[Rows from a screen grounding dataset]
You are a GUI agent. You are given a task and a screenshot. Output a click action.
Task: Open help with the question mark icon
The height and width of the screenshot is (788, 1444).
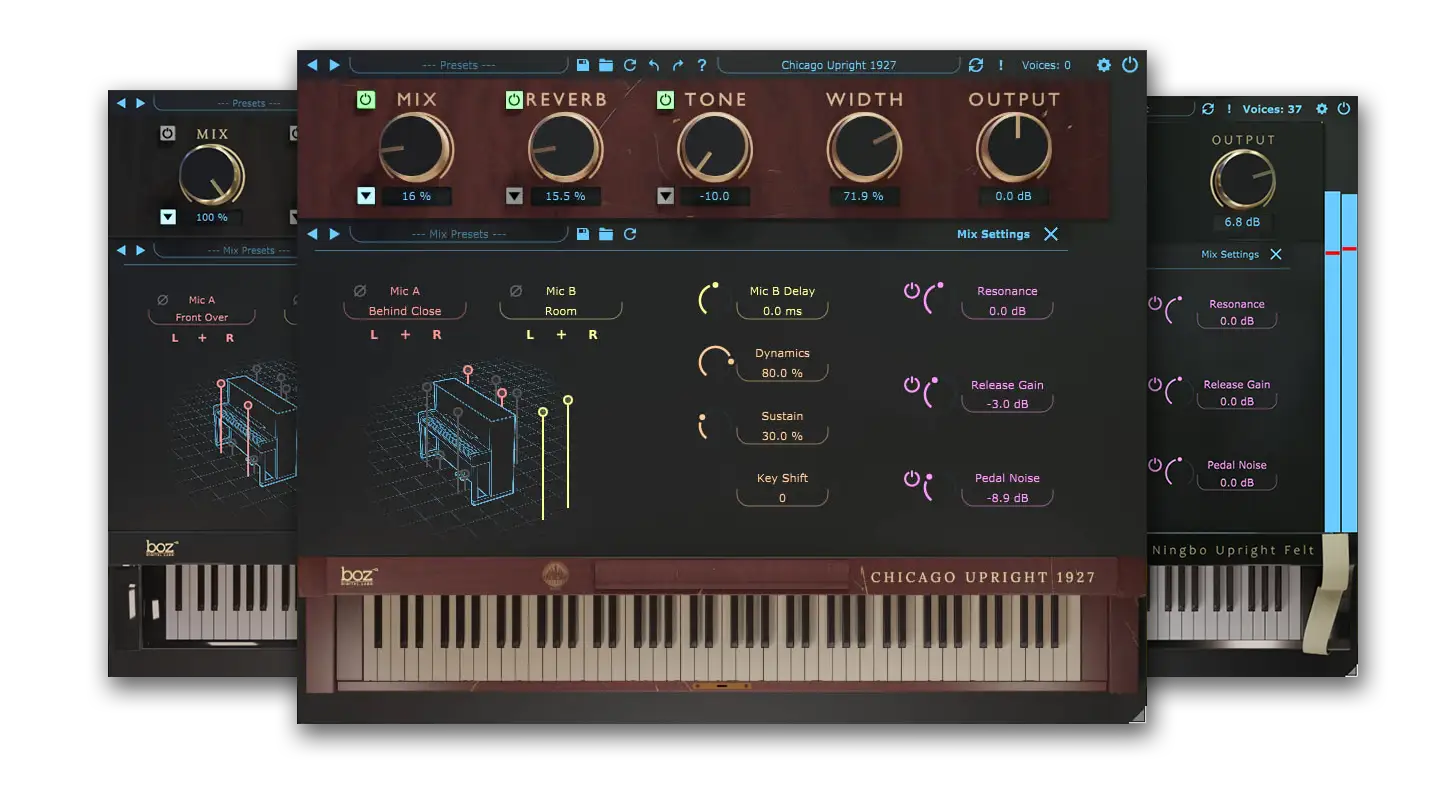702,65
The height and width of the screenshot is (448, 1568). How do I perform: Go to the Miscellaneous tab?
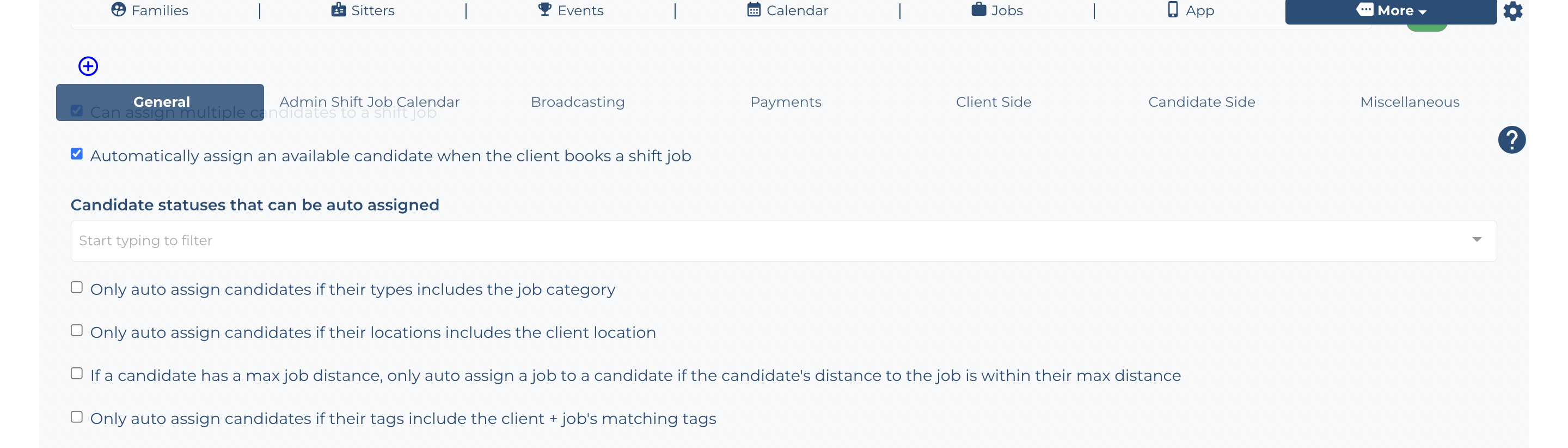coord(1410,102)
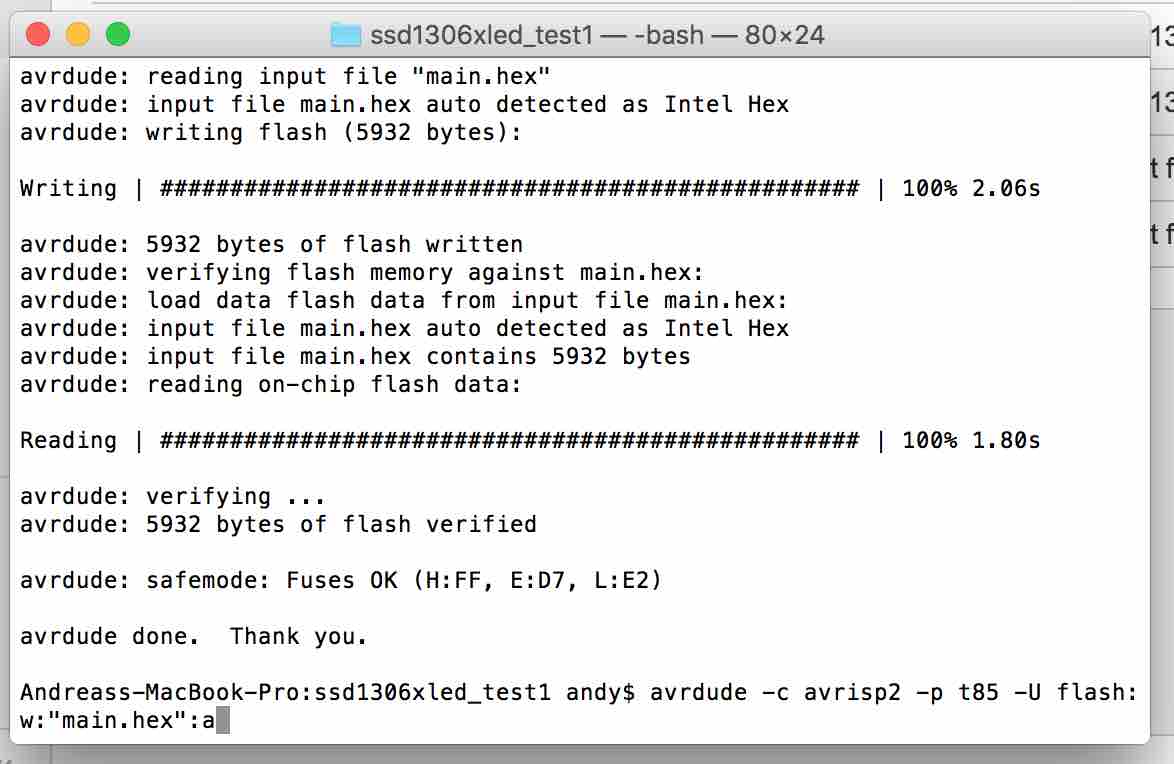Click the Reading progress bar of hashes
Image resolution: width=1174 pixels, height=764 pixels.
point(509,440)
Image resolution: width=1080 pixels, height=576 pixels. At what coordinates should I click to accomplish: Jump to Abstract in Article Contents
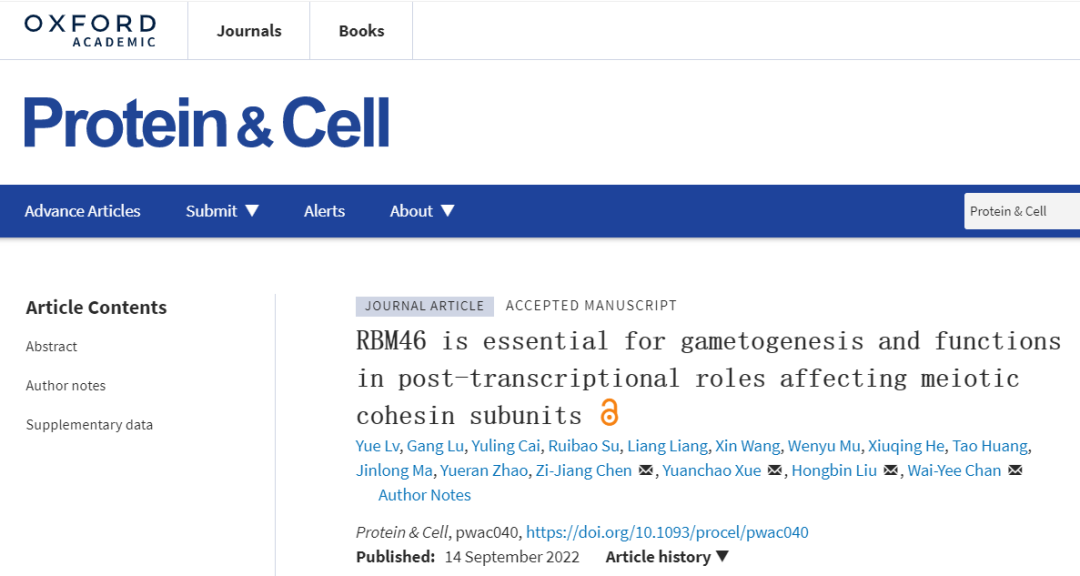52,346
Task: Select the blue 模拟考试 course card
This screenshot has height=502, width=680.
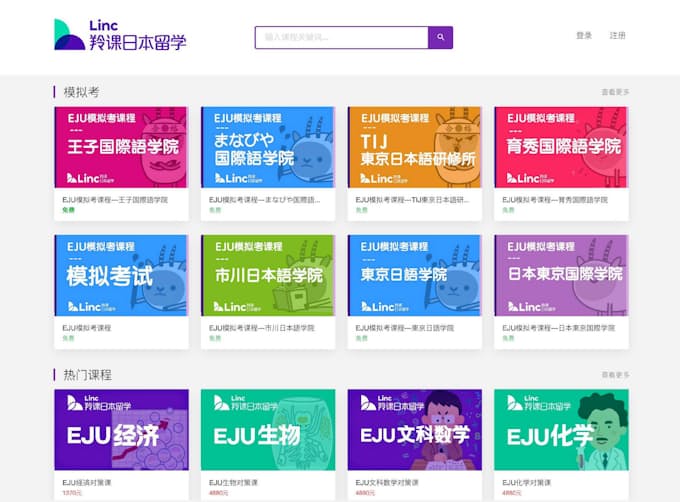Action: (x=121, y=276)
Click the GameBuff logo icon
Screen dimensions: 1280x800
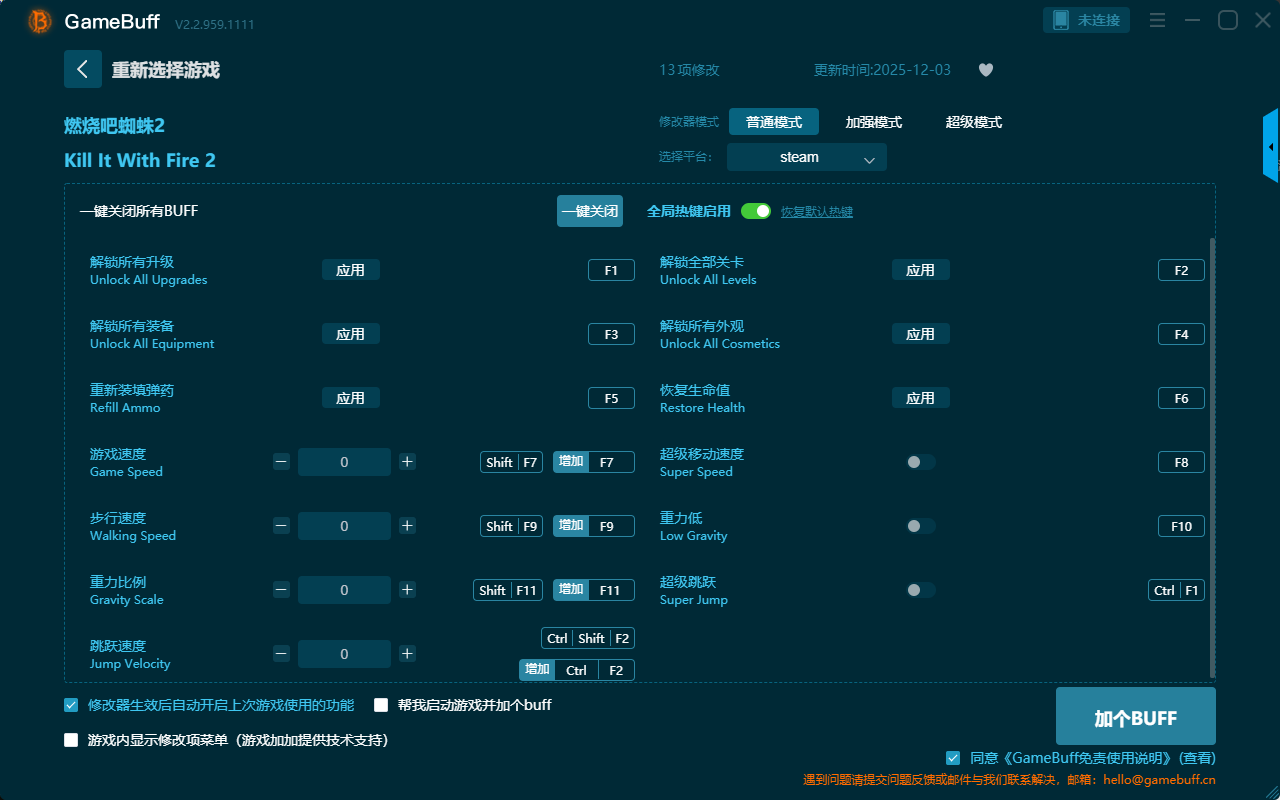click(40, 21)
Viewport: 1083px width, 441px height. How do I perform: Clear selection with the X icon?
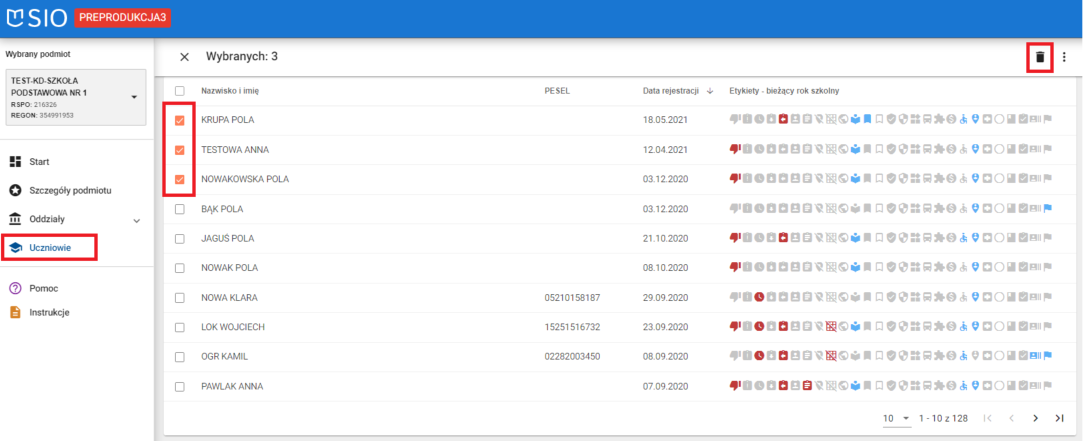click(184, 57)
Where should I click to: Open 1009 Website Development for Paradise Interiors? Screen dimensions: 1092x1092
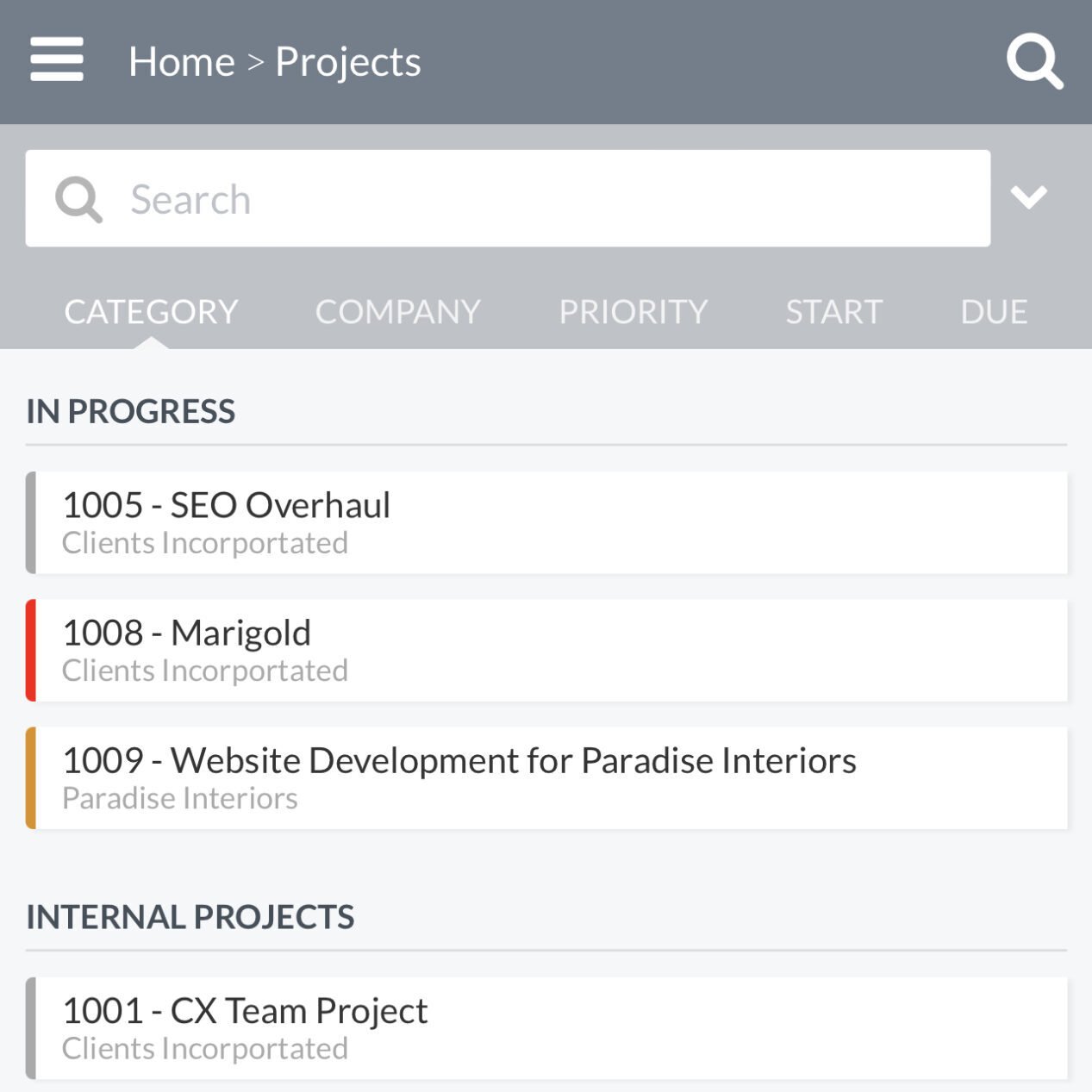(546, 777)
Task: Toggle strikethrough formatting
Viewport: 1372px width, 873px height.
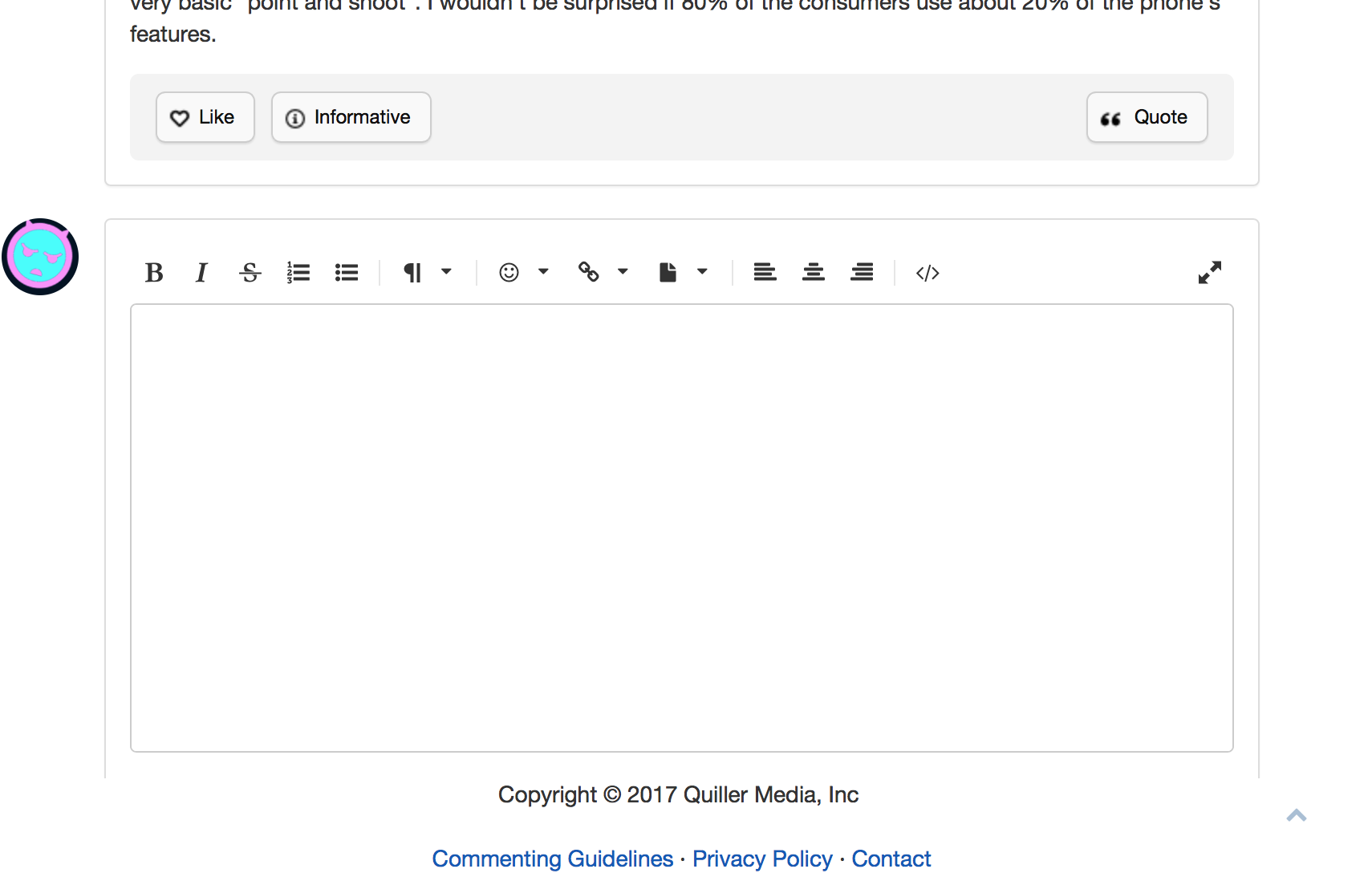Action: point(250,273)
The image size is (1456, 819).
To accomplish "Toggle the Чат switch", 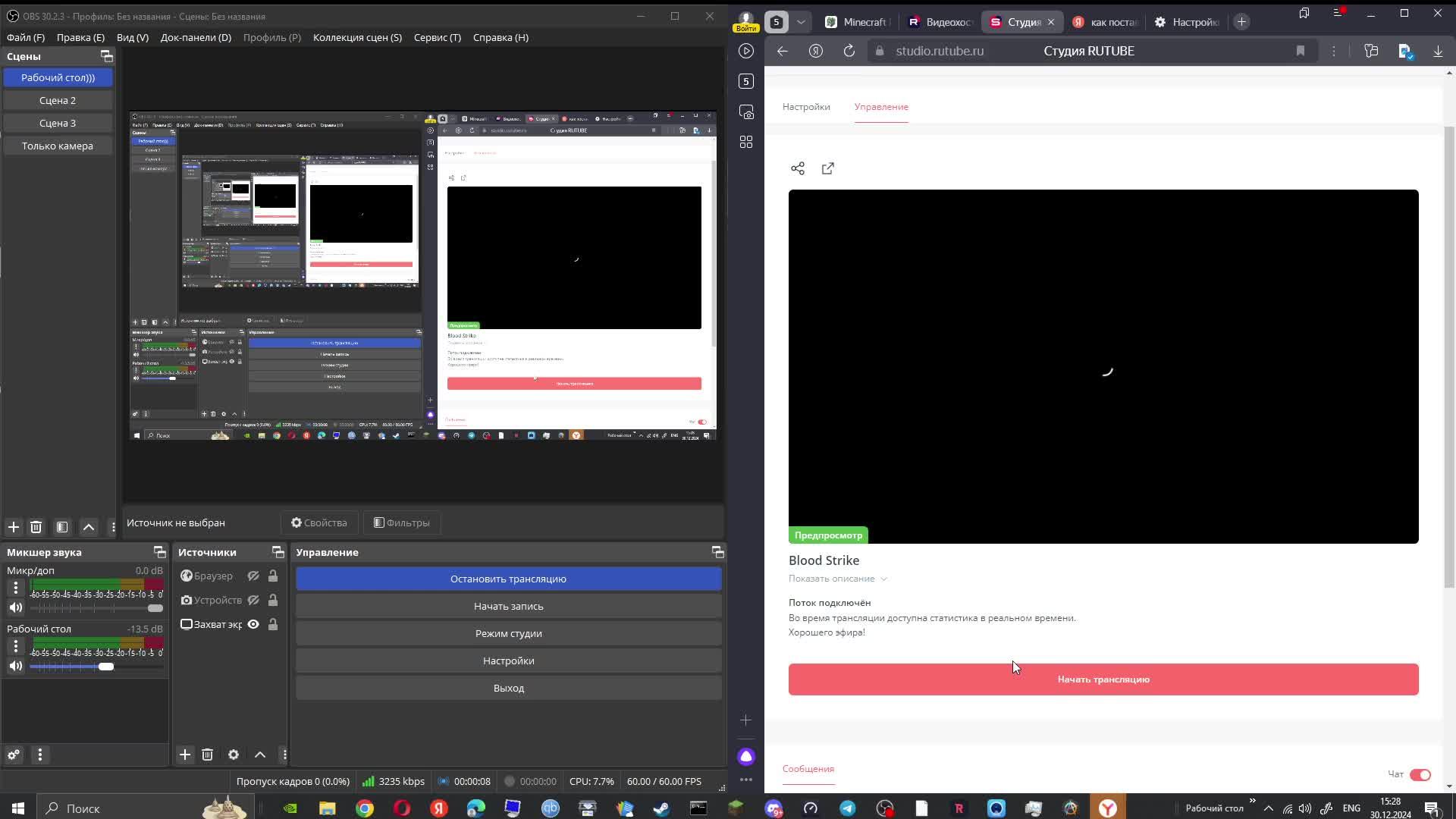I will [x=1420, y=774].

_Task description_
Rewrite the records from the line with "Image resolution: width=1080" up to and including the line with "click(40, 21)", replacing "course card" with "course tile" and changing nothing else. Leave the pictures out of your answer.

_Answer for this exercise_
Image resolution: width=1080 pixels, height=576 pixels. At what coordinates should I click to accomplish: Jump to Abstract in Article Contents
52,346
Task: Select the blue 模拟考试 course tile
This screenshot has height=502, width=680.
Action: (x=121, y=276)
Click the GameBuff logo icon
Screen dimensions: 1280x800
click(40, 21)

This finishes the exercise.